Afin de vérifier si ces mesures sont effectivement mises en pratique, une équipe de chercheurs de l’ICES et du Sunnybrook Health Sciences Centre (Canada) a examiné, entre 2002 et 2019, plus d’un million de grossesses en Ontario. Les auteurs ont comparé le taux de dépistage du diabète et des dyslipidémies dans les trois années suivant l’accouchement entre un groupe de patientes ayant eu une hypertension gravidique ou un diabète gestationnel (groupe exposé) et un groupe sans ces problèmes (groupe non exposé).
Les résultats, publiés dans la revue Circulation, sont préoccupants : seules 17% des femmes chez qui on avait diagnostiqué une hypertension ou un diabète pendant la grossesse ont eu un dépistage de ces mêmes facteurs de risque cardiovasculaire dans l’année suivant leur accouchement. Sur trois ans, ce taux n’atteint que 44%. Fait encore plus notable, 33% des patientes sans antécédent gestationnel de diabète ou d’hypertension ont néanmoins eu un dépistage cardiovasculaire dans la même période, ce qui souligne la méconnaissance possible sur l’intérêt de ce suivi chez les patientes à risque.
La recherche d’une hyperlipidémie encore moins fréquente
Le dépistage des dyslipidémies (cholestérol, triglycérides) se révèle significativement moins fréquent que celui du diabète au cours du suivi. Cette disparité suggère que le simple accès au système de santé ne constitue pas le principal frein au dépistage, car les analyses glycémiques semblent plus systématiquement proposées. Les investigateurs estiment qu’il existe un manque d’information, tant chez les médecins que chez les patientes, quant à l’importance de dépister l’ensemble des facteurs de risque (dont les lipides) après un épisode d’hypertension ou de diabète gestationnel. Mais il est possible que ce dépistage d’une dyslipidémie ait été réalisé au moment de la première consultation de la grossesse.

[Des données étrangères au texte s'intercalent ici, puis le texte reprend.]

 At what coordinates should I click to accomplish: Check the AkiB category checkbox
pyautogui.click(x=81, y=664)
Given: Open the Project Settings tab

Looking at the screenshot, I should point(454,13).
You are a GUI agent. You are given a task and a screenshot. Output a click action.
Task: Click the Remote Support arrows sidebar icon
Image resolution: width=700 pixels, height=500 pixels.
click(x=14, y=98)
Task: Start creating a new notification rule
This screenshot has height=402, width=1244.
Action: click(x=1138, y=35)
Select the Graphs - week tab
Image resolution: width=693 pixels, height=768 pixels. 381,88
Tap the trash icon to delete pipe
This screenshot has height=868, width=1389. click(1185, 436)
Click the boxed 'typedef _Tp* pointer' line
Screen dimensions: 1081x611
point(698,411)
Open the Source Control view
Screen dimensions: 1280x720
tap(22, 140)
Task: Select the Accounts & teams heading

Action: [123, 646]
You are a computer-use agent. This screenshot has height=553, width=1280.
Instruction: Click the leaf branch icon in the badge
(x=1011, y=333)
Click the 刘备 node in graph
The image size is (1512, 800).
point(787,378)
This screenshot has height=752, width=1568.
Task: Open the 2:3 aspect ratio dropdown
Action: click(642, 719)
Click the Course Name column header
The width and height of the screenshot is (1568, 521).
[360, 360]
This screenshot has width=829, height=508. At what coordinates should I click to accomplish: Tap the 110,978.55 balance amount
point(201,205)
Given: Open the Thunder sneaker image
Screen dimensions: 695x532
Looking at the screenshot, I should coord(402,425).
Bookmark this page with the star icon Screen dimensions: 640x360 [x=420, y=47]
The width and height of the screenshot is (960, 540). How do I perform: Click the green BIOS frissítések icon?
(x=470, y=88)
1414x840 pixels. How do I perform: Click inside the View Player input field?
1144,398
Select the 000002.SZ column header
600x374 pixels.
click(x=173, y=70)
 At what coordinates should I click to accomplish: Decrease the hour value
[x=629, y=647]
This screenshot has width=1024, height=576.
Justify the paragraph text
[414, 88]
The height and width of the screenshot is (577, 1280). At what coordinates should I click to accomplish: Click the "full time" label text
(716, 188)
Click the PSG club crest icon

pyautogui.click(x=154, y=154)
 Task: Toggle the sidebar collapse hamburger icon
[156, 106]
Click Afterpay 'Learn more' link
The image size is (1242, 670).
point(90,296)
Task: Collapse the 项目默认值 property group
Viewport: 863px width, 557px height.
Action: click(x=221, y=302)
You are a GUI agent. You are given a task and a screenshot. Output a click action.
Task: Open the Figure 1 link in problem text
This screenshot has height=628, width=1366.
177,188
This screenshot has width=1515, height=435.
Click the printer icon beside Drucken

Cette insuffisance de suivi demeure particulièrement préoccupante, car les études établissent un lien de plus en plus clair entre les complications obstétricales et la santé vasculaire à long terme. Et les femmes de plus de 50 ans ne sont pas les seules concernées : toute patiente qui un trouble tensionnel ou métabolique pendant la grossesse voit son risque cardiovasculaire augmenter, quelle que soit son histoire clinique antérieure.
Dépistage systématique après toute HTA ou tout diabète pendant la grossesse
Pour réduire ce risque cardiovasculaire à long terme, un dépistage systématique s’impose donc après toute grossesse compliquée par une hypertension ou un diabète. Il conviendrait non seulement de mesurer régulièrement la glycémie et la pression artérielle, mais aussi d’évaluer le profil lipidique, même en l’absence de signes cliniques. Les professionnels de santé et les patientes doivent être sensibilisés à l’intérêt majeur d’un tel suivi, dont l’initiative peut émaner autant du médecin généraliste que du cardiologue ou du gynécologue-obstétricien.
Selon les auteurs, intégrer ces contrôles métaboliques et tensionnels dans le bilan postpartum standard faciliterait leur systématisation. L’éducation thérapeutique et les consultations de suivi, éventuellement coordonnées par la sage-femme ou le médecin traitant, pourraient également améliorer les résultats. Pour l’avenir, des travaux complémentaires devront évaluer l’efficacité de ces approches intégrées et examiner si l’inclusion d’autres marqueurs (par exemple, des tests de dépistage précoce de l’athérosclérose) contribuerait à identifier plus précisément les femmes à haut risque.
Cette approche plus globale s’inscrit bien sûr dans une démarche de prévention cardiovasculaire élargie, incluant la promotion d’un mode de vie sain, la prise en charge des facteurs de risque et un suivi adapté afin d’améliorer la santé vasculaire sur le long terme.